- [Article]:
.....

President John F. Kennedy touched down in Dallas as part of a Texas tour. Shortly after his arrival, he rode through the streets in his motorcade with the top down on his Lincoln.

His wife, Jackie Kennedy, dressed in the now-iconic raspberry-colored suit, sat to his left and then-Texas Gov. John Connally Jr. sat in the front seat of the car. Citizens waved and screamed as the motorcade made its 10-mile trek through the city.

Suddenly, there were shots. John Kennedy’s head exploded, and his wife — normally poised and chic — lunged over the back of the car to pick up the pieces of her husband’s brain or skull before he ultimately died. Connally took a shot to the back but survived.

Even 50 years later, it’s a haunting image seared into America’s mind. And to some, the details behind who murdered Kennedy are still murky.

“Kennedy’s been frozen in time,” said Keith Olson, a history professor specializing in 20th century American history. “It was such a shock to think our president could be assassinated.”

.....

- [Dataset]:
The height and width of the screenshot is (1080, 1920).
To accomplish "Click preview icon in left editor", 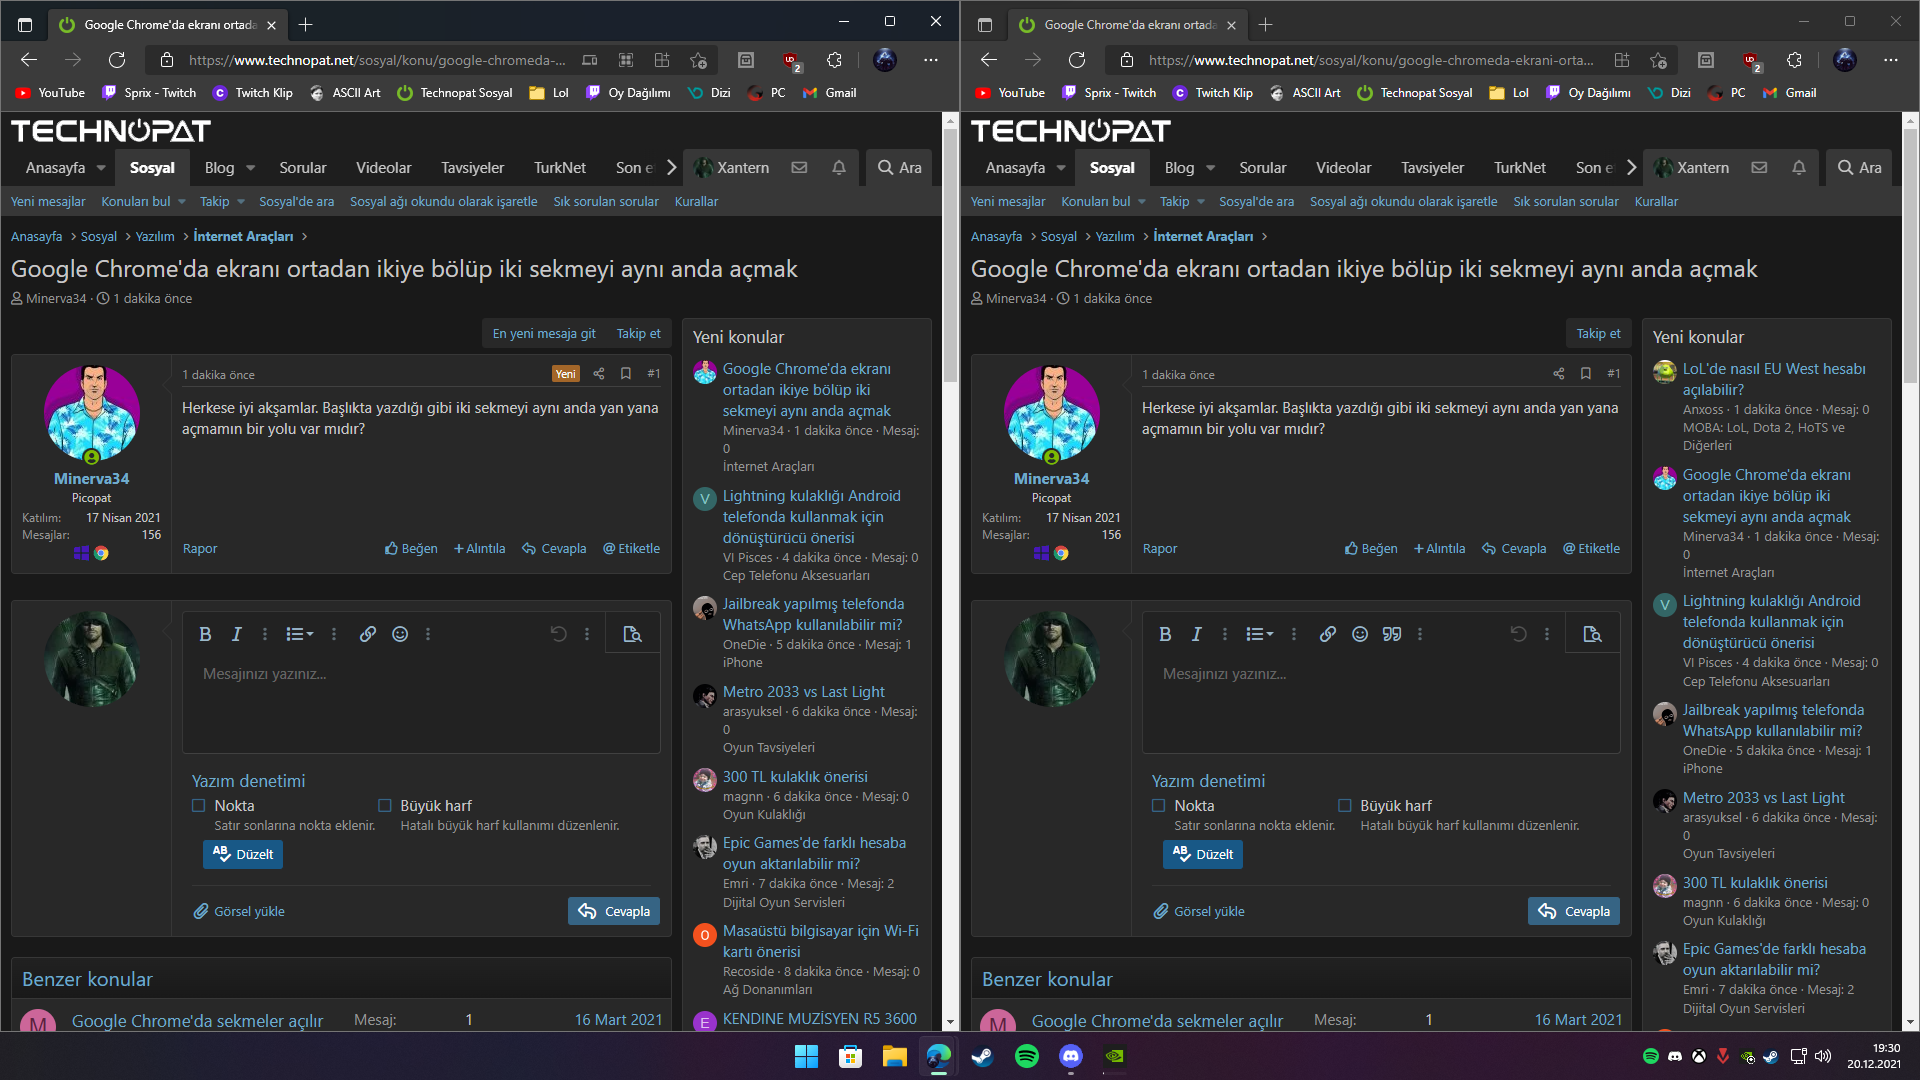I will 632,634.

.....

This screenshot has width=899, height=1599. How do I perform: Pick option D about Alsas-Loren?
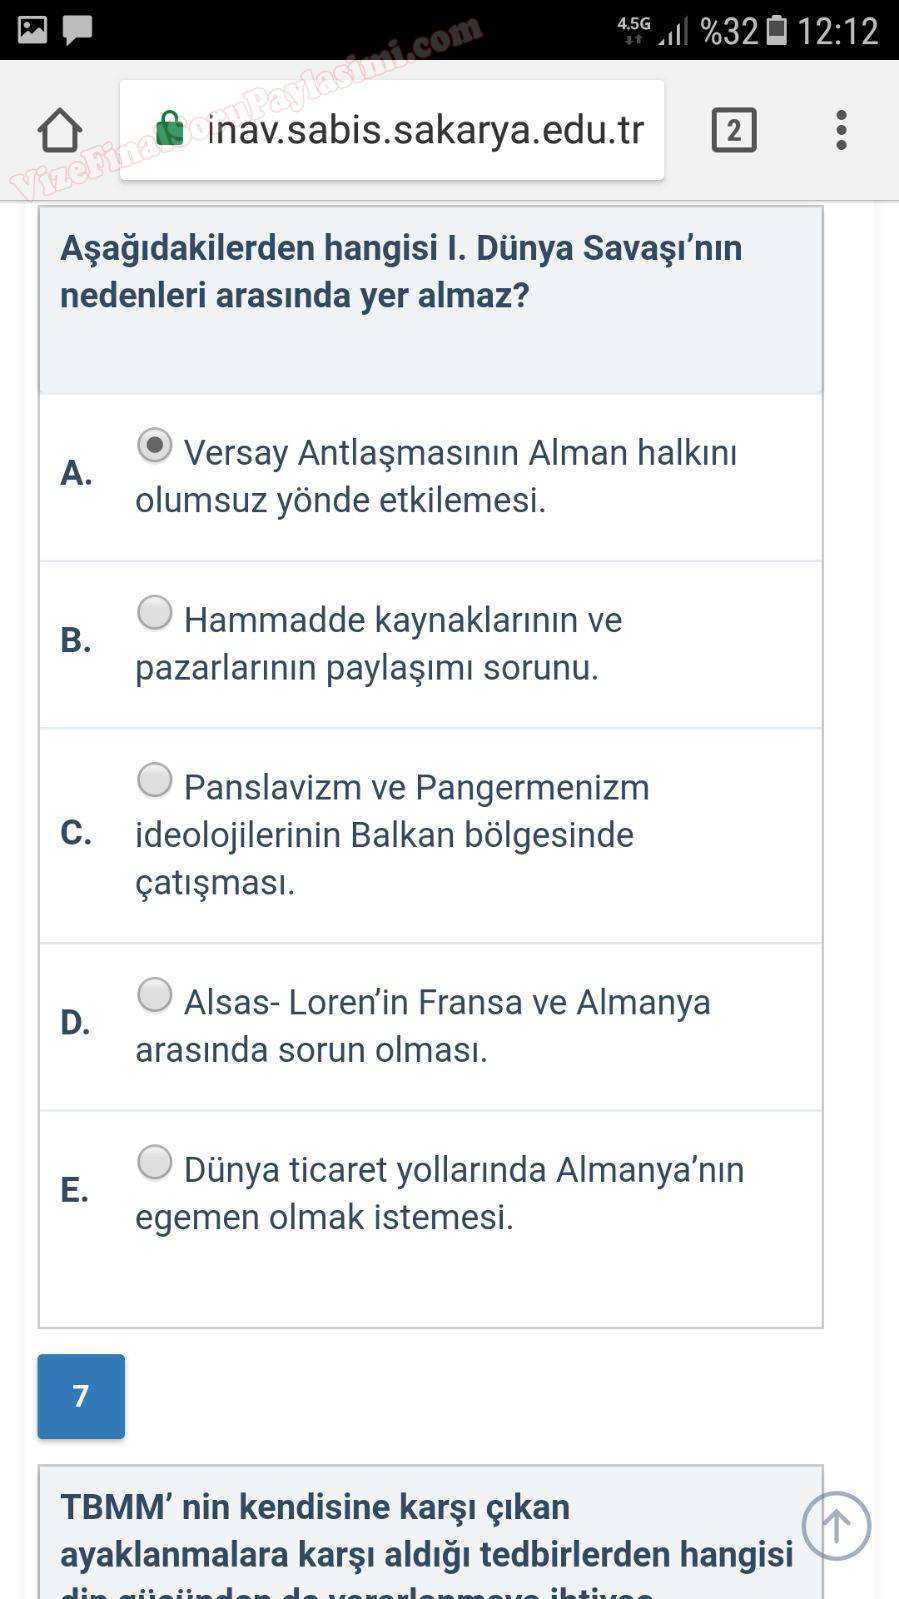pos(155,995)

.....

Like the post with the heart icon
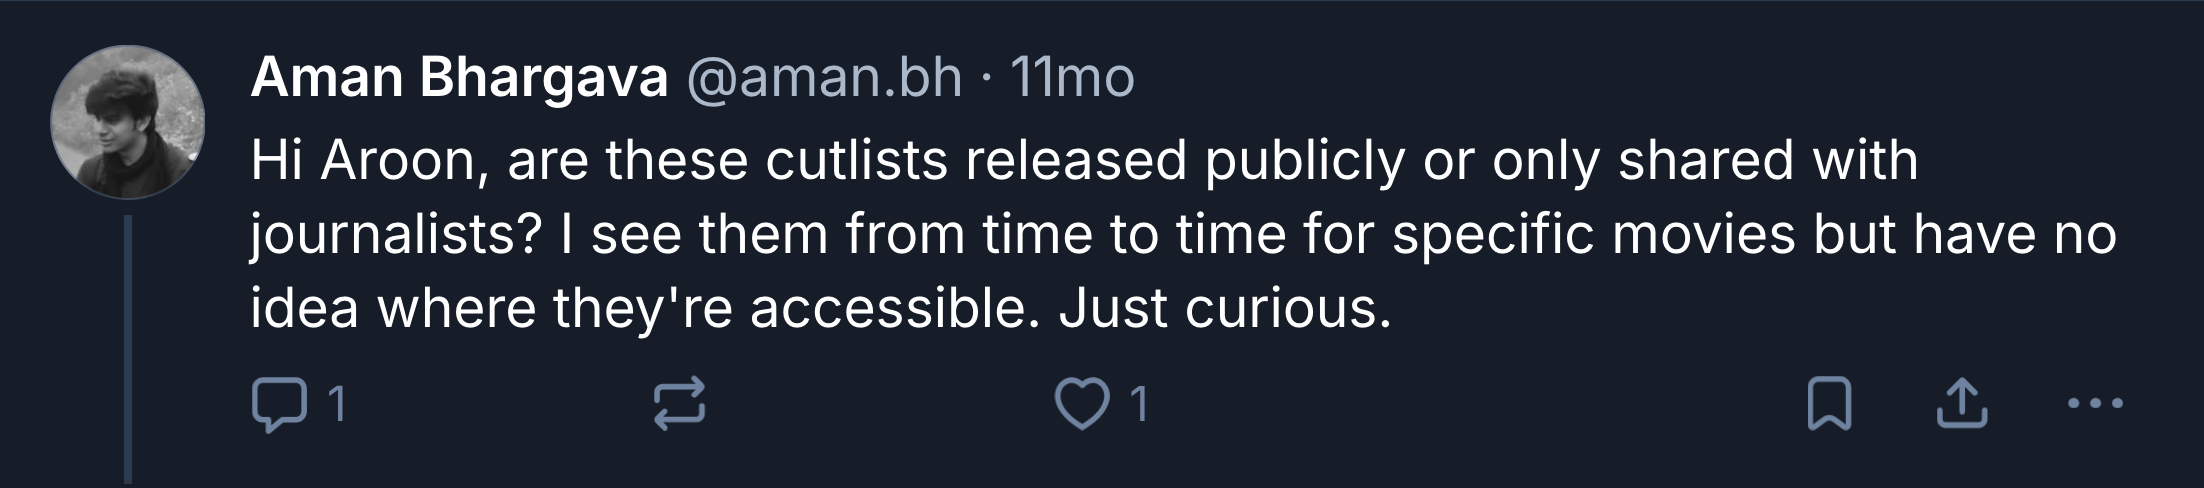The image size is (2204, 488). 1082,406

.....

- [What is expected]: Please extend the article on the Kennedy assassination, picking up right after its final sentence. The records have no connection to the article on the Kennedy assassination.

- [The reply]:
Kennedy had been no stranger to this university. While a senator, he spoke at the 1959 spring graduation and visited again in May 1960 while he was running for president. 

Nov. 22, 1963, was the day conspiracy theories about who really killed the president began. It was the day citizens lost a charismatic leader they felt they knew and loved. And it was the day many Americans lost faith in humanity.

“The impact of President Kennedy was his personal dynamism,” said Fred Kahn, a university alumnus who said he helped start the Kennedy-Nixon presidential debates through letter-writing campaigns while he was a student. “It may be the reason he is still remembered by not only people who were alive then, but even those who learned about him.”

MAJOR NEWS NETWORKS had their local affiliates on the ground in Dallas. Kennedy’s Texas tour wasn’t a major news event — it was mainly to improve his image in the conservative state and rally support for the 1964 presidential election.

But at 12:30 p.m., Dallas became the crime scene that changed the nation. A bullet ripped through Kennedy’s head and another through Connally’s chest.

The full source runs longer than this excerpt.